Kadın cinayetlerinin durdurulması için karar alıcılara, cezaların artırılması ve iyi hal indirimlerinin verilmemesi için çağrılar yapılıyor; ancak bu taleplere yine kulak tıkanıyor. 2024 yılı, en çok kadın cinayetinin yaşandığı yıl olarak tarihe kara bir leke olarak geçecek.
Medya ve Kadın Cinayetlerinin Romantikleştirilmesi
“Aşk cinayeti”, “Çılgın aşık” gibi ifadelerle cinayet yıllarca romantikleştirildi! Kadın cinayetlerinin işleniş biçiminde medyaya büyük bir sorumluluk düşüyor. Ancak, yıllar boyunca hem medyada hem de dizi ve filmlerde, kadına yönelik şiddet romantikleştirilerek sunuldu. Bir kadının hayattan koparılması, ‘aşk’ adı altında meşrulaştırıldı, katil erkek ise ‘çılgın aşık’ olarak tanıtıldı. Kadınlar, ne bir 3. sayfa haberi ne de ‘aşk’ kurbanı olarak tanımlanamaz; kadınlar, ‘ceza almam’ diyen erkeklerin ve cinayetlere karşı göz yuman sistemin kurbanlarıdır.
Skandal Yargı Kararları ve Cinsiyetçi Söylemler
Bir hakim, kadın haklarını savunmak yerine skandal bir karara imza atmıştı. 1985 yılında, bir kadın evli olduğu erkek tarafından şiddet gördüğü için boşanma davası açtı. Ancak Mahkeme Başkanı Mustafa Durmuş, kadının talebini reddetti. Reddetme gerekçesinde, kadının hamile olduğunu ve bölgenin örf ve adetlerinde “Karının sırtını sopasız, karnını sıpasız bırakmamak gerekir” anlayışını belirtmesi skandal bir durumdu.

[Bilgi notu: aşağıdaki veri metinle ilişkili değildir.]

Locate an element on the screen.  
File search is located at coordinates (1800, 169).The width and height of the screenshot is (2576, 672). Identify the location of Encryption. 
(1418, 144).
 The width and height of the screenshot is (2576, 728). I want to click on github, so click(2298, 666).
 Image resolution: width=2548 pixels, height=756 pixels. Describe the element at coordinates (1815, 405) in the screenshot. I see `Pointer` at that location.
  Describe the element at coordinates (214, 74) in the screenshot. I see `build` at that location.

Katillere ceza vermekten çok, kadınların ne giydiğiyle ve saat kaçta dışarıda olduklarıyla ilgilendiler. Kadın cinayetlerini artıran unsurlardan biri, topluma mal olmuş kişilerin söylemleridir. Kadın cinayetlerinin ardından, hükümet ve diğer siyasilerden güçlü bir ses çıksaydı, belki de binlerce kadın hala aramızda olacaktı. Katillerin mahkemede cinayetlerini savunmalarına siyasilerin cinayeti aklaması eklendi. Kimi ‘Kadının o saatte orada ne işi var?’ dedi, kimisi ‘Su testisi su yolunda kırılır’ gibi ifadeler kullandı.
Unutulmaz Skandal Söylemler
- Bülent Arınç: “Kadın iffetli olacak, herkes içinde kahkaha atmayacak.” (2014)
- Hülya Atçı Nergis: “O kadınları öldüren şahısları da yetiştiren kadınlar var. Hiç mi kadınların payı yok bu şiddette?” (2021)
- Özlem Zengin: “Onurlu kadın, ahlaklı kadın beklemez.” (2021)
- Latif Aydemir: “Öldüren kadar ölenler de suçludur.” (2024)
- Mehmet Şimşek: “İşsizlik oranı niye artıyor biliyor musunuz? Çünkü kadınlar çalışarak fuhuşa hazırlık yapmış oluyorlar.” (2009)
- Nureddin Yıldız: “Kadınlar çalışarak fuhuşa hazırlık yapmış oluyorlar.” (2014)
- Ömer Tuğrul İnançer: “Hamile kadınların sokakta gezmesi doğru değil.” (2013)
Bu tür söylemler, kadın cinayetlerinin artmasına zemin hazırlayan unsurlardır. Kadınların haklarını savunma konusunda sorumluluk taşıyan herkesin, bu tür ifadeleri sorgulaması ve karşı durması gerekmektedir.